HP said on Tuesday that it is preparing to commercialise its memristor memory technology through a deal with Korean chipmaker Hynix.
It predicted that the first products will arrive in around three years, saying that they will be comparable in price and performance to flash memory but with double the capacity. The devices, christened ReRAM (Resistive Random Access Memory), "hold the potential to surpass flash in terms of affordability, total capacity, speed, energy efficiency, and endurance," HP said in a statement.
A circuit with 17 memristors, each composed of two layers of titanium dioxide sandwiched between two wires.
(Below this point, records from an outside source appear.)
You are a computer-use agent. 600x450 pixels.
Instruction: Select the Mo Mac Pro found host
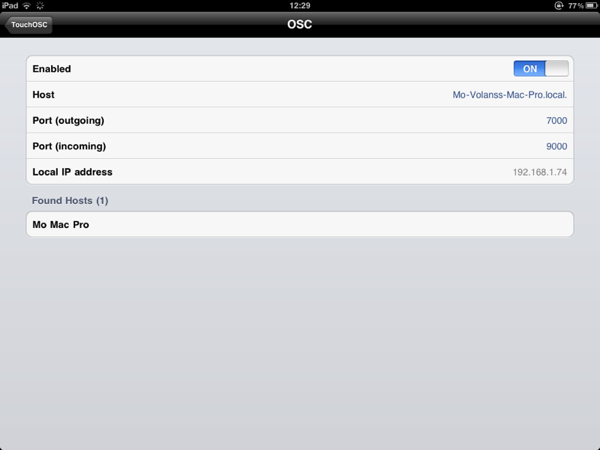click(x=300, y=224)
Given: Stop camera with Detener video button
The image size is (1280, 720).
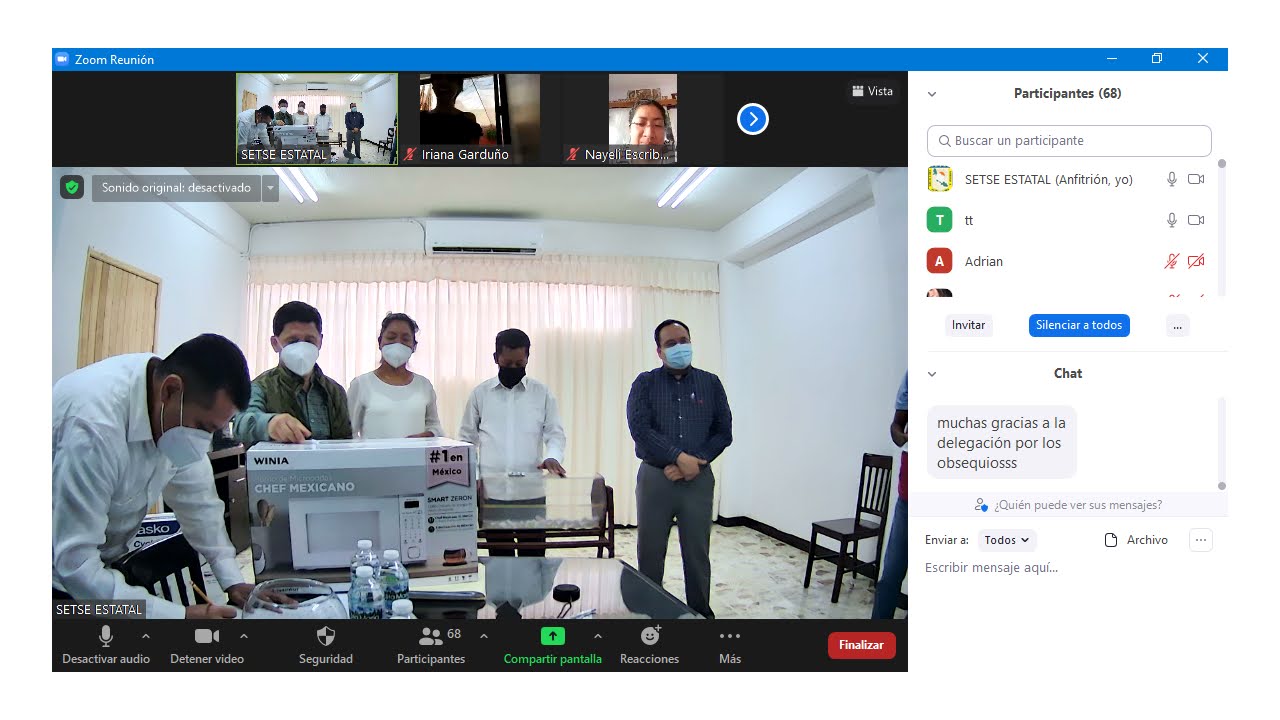Looking at the screenshot, I should tap(207, 637).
Photo credit: HP Labs
"We believe that the memristor is a universal memory technology that over time could replace flash, DRAM and even hard drives," said Stan Williams, director of HP's Information and Quantum Systems Lab, in the statement.
"Memristor memory chips promise to run at least 10 times faster and use 10 times less power than an equivalent flash memory chip." he said. "We believe we can create memristor ReRAM products that, at any price point, will have twice the capacity of flash memory."
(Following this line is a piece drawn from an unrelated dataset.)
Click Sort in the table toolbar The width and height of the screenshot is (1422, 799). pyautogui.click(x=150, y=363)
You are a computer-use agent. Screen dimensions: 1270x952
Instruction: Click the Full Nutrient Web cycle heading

Memristors are a novel electronic component that were predicted in 1971 but first publicly demonstrated by HP Labs in 2008. Named for 'memory resistor', a memristor is a single component composed of a thin film of material that remembers the last voltage it experienced. This is far simpler than current memory systems, which use combinations of components per bit. This simplicity leads to the device's potential to make smaller, faster, lower-power memories that can be stacked many layers deep.
"The product itself will look very like a flash memory drive. We're very happy to be working with Hynix. They have tremendous technology and fantastic engineers. As we go through the lab-to-fab transition, we'll be able to get on the fast track to commercialisation," said Williams.
Memristors are not based on silicon but on compounds such as titanium dioxide, and commercialisation will depend on adapting existing semiconductor fabrication techniques to these new materials. Titanium dioxide is far from exotic, however, and is currently found in many products, including toothpaste.